Midnight Blue checks off a number of important boxes for us here at Better Records.
- It’s Kenny Burrell’s Best Sounding Album (as far as we know) and a true Jazz Demo Disc
- It’s one of Rudy Van Gelder‘s greatest recordings
- It’s a Masterpiece as well as a member of our Core Jazz Collection
- It’s a Personal Favorite, a record we’ve been obsessed with for a very long time
If you already own a copy of Midnight Blue and you don’t consider it one of the best sounding jazz guitar records in your collection, then you surely don’t have a copy that sounds the way our Hot Stamper pressings do. In other words, there is a very good chance you simply don’t know what you’re missing.
Don’t think this is just another ’60s jazz guitar album. With Stanley Turrentine on sax and Ray Baretto on congas, this music will move you like practically no other. When Turrentine (a shockingly underrated player) rips into his first big solo, you’ll swear he’s right there in the room with you.
And if you do have one of our better Hot Stampers and it still isn’t the best sounding jazz guitar album in your collection, then you have one helluva jazz collection.
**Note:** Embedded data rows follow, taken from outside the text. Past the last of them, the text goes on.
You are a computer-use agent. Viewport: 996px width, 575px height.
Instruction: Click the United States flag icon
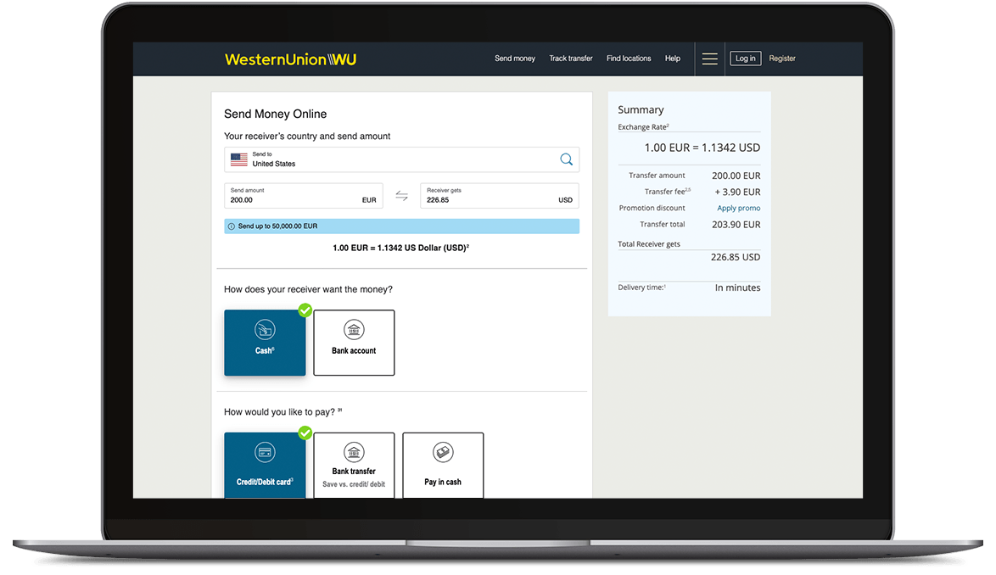(x=238, y=159)
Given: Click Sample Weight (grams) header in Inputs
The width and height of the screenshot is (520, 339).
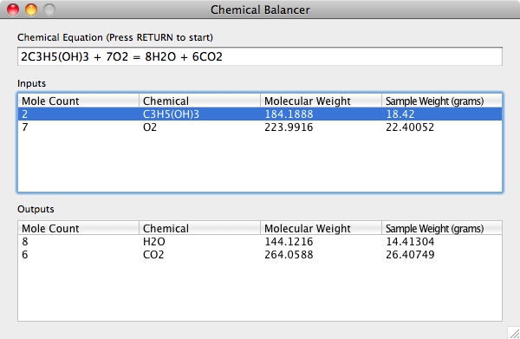Looking at the screenshot, I should (442, 101).
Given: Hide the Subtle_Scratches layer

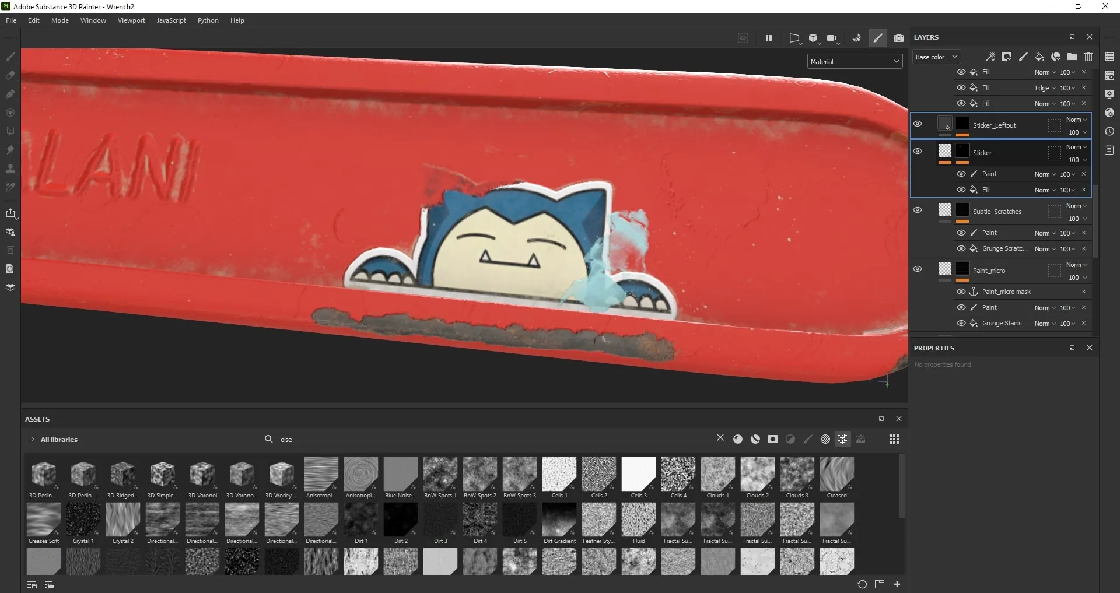Looking at the screenshot, I should coord(918,210).
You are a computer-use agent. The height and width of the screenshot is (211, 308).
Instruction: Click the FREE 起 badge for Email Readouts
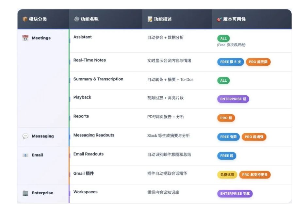point(227,156)
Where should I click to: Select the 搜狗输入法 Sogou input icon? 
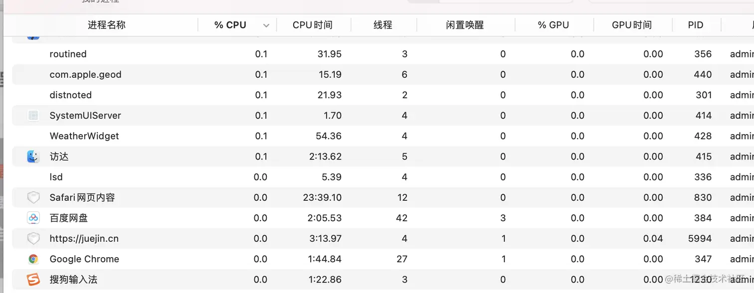pos(33,279)
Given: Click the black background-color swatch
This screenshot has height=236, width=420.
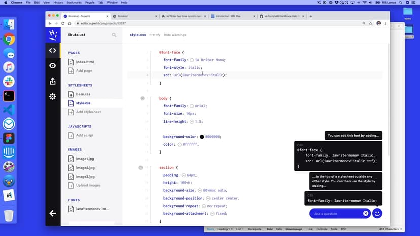Looking at the screenshot, I should (x=202, y=137).
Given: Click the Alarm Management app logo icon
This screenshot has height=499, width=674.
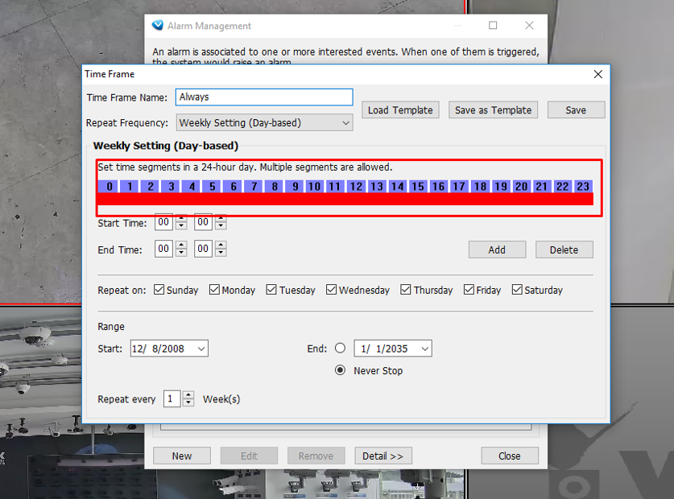Looking at the screenshot, I should pos(158,26).
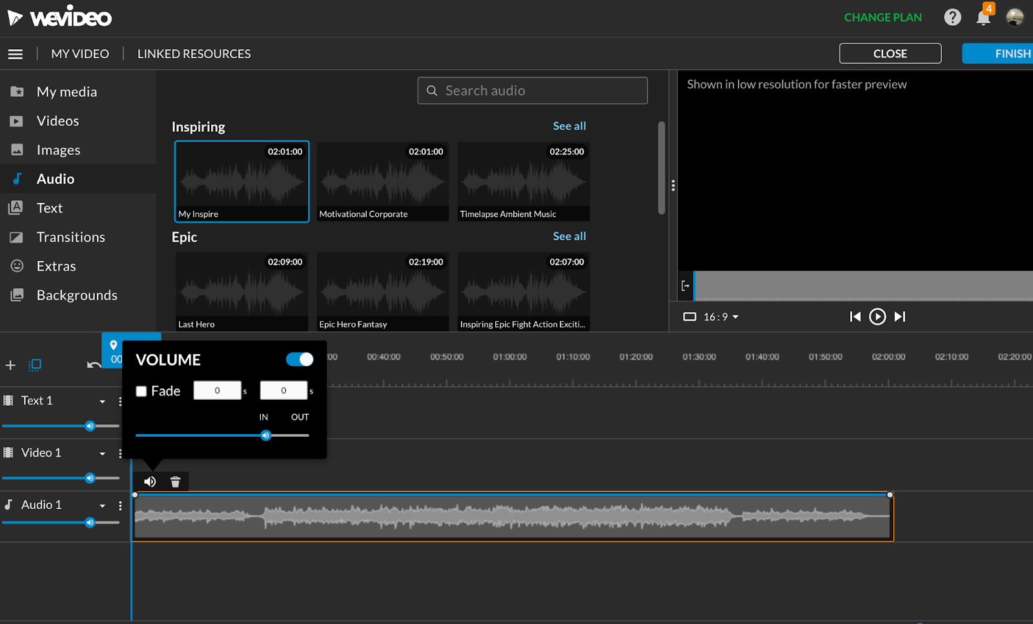1033x624 pixels.
Task: Click the speaker volume icon above the clip
Action: click(150, 482)
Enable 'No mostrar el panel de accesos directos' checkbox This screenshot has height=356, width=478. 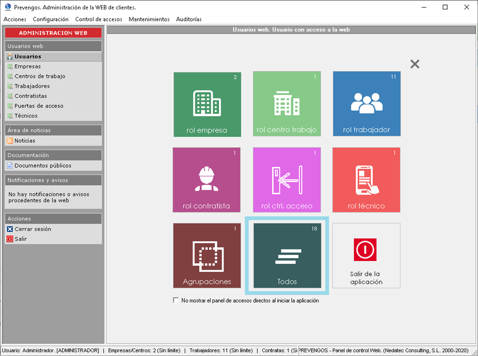pyautogui.click(x=175, y=300)
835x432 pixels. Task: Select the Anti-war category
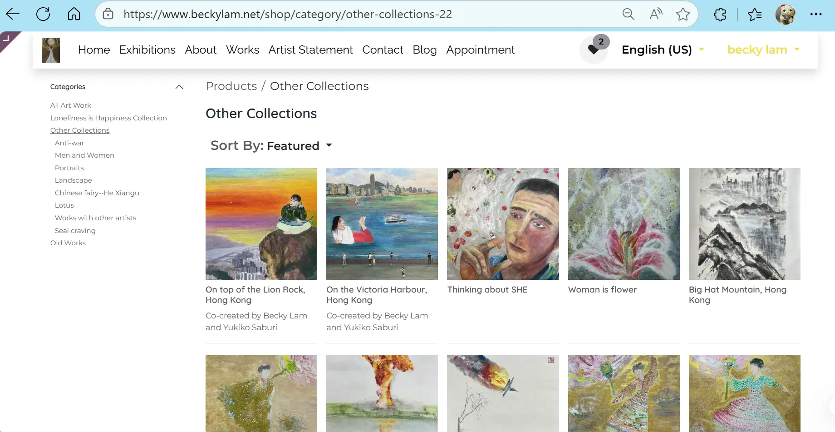69,143
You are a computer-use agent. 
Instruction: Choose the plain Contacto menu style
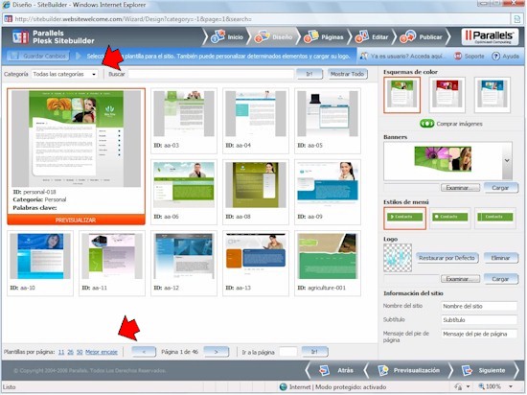(x=495, y=218)
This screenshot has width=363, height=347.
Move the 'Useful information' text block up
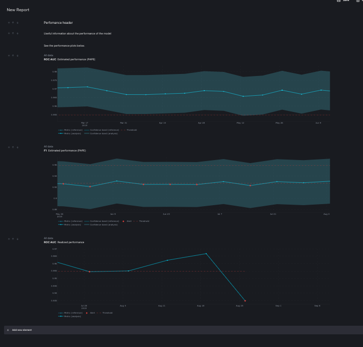tap(13, 33)
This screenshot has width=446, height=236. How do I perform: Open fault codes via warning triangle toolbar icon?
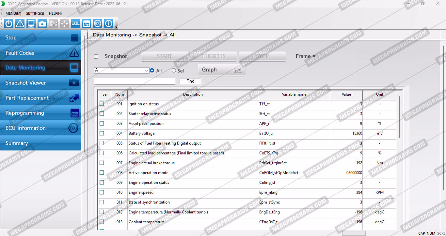[20, 24]
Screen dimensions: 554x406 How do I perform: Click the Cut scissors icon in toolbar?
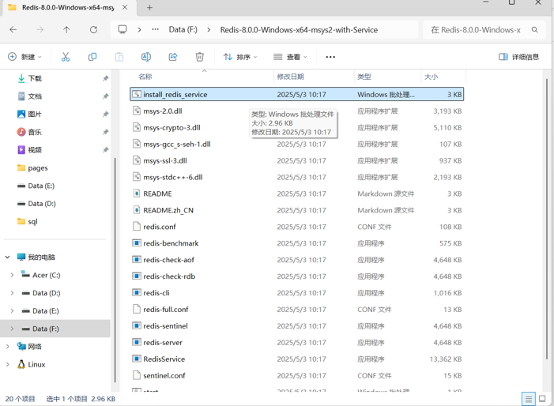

Drop us a line and tell us what record you like the sound of better than Midnight Blue. We’re at a loss to think of what it might be.
Originals Vs Reissues
The reason this copy has such amazing transparency and such an extended top end compared to other copies is clearly due, at least to some degree, to the better cutting equipment used to master it. It’s the rare original Blue Note pressing that has this kind of resolution, leading-edge transients, articulate bass definition, and big, bold but shockingly REAL sound.
This early Blue Note mono pressing from 1956 was fairly mind-blowing, so we have no doubt that it is possible for amazingly good sounding early pressings to exist. They are simply too much of an outlier for this fact to have any real value to the audiophile record collector of today.
How can anyone find, let alone afford, five or more original Blue Note pressings with which to do a shootout?
Collectors routinely pay hundreds of dollars for original copies that don’t sound remotely as good as this one.
Which is fine by us. We’re not in that business.
We’re not selling the right labels; we’re selling the right sound. The two could not be more different.
Collecting single pressings of original albums is doable, albeit expensive.
Collecting good sounding pressings is hard; in fact, nothing in the record collecting world is harder.
But if you actually like playing your records as opposed to collecting them, then the best possible sound should be right at the top of your list and the rarity of the label at the very bottom.